*Required action*. Take the entries that follow and return only the lines from the one with "Task: Turn off" through the final line, leaving every picture behind.

*Records*.
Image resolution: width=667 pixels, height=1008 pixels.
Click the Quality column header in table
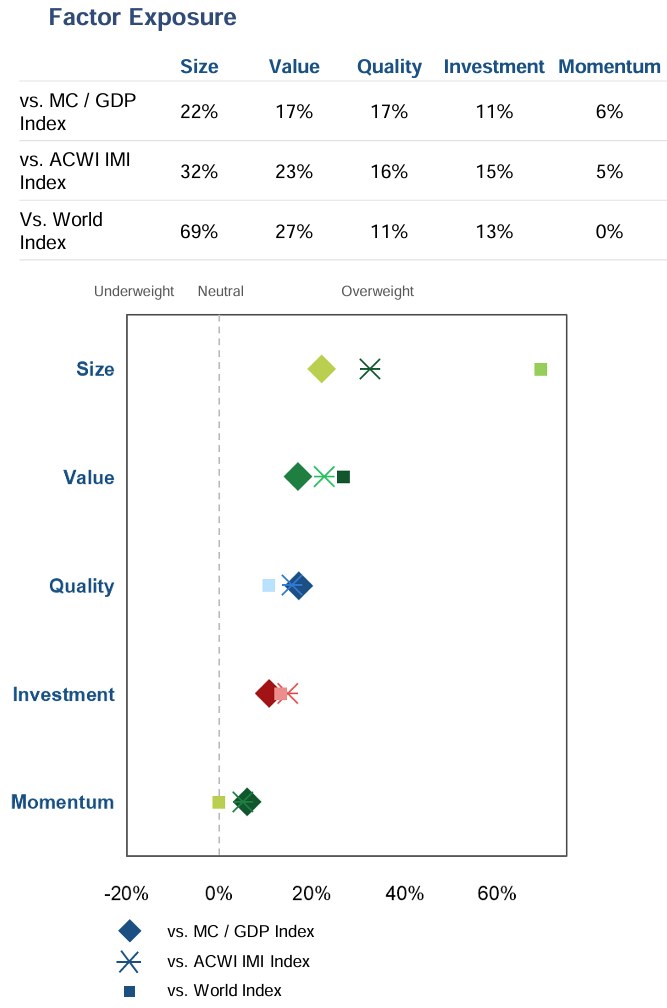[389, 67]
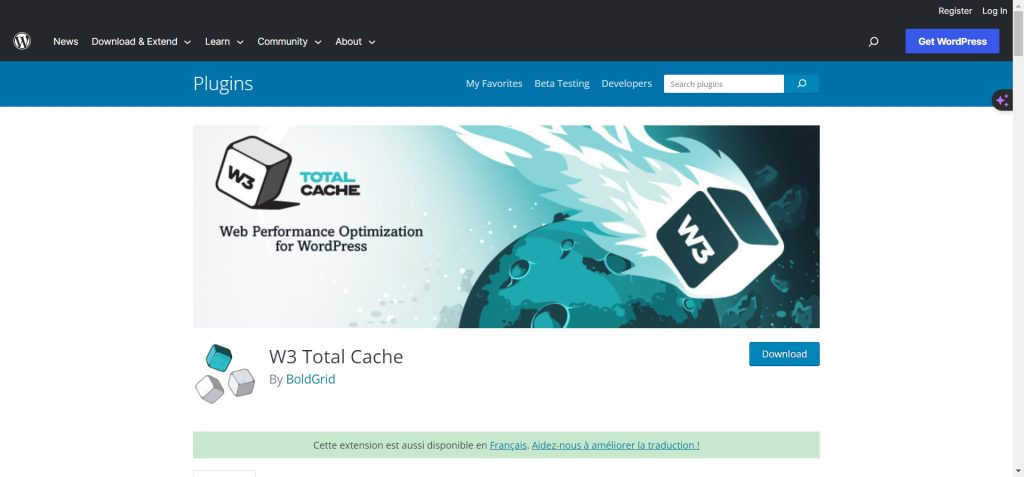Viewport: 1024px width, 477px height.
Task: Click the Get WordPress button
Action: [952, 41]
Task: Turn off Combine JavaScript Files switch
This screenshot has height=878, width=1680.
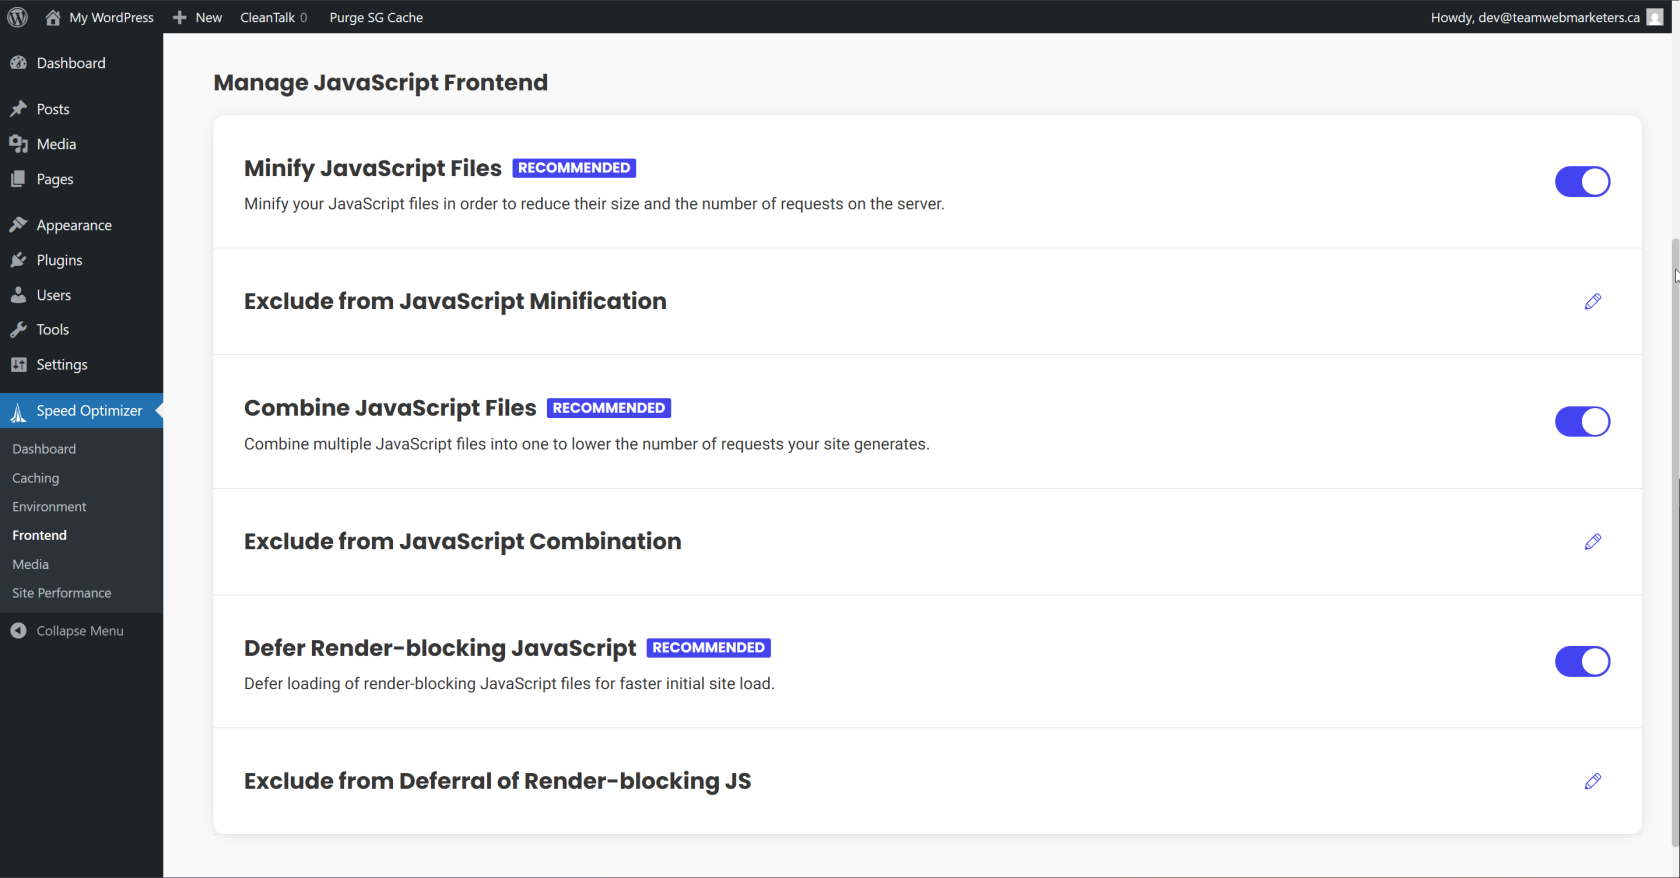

*Written answer*.
Task: Turn off Combine JavaScript Files switch
This screenshot has height=878, width=1680.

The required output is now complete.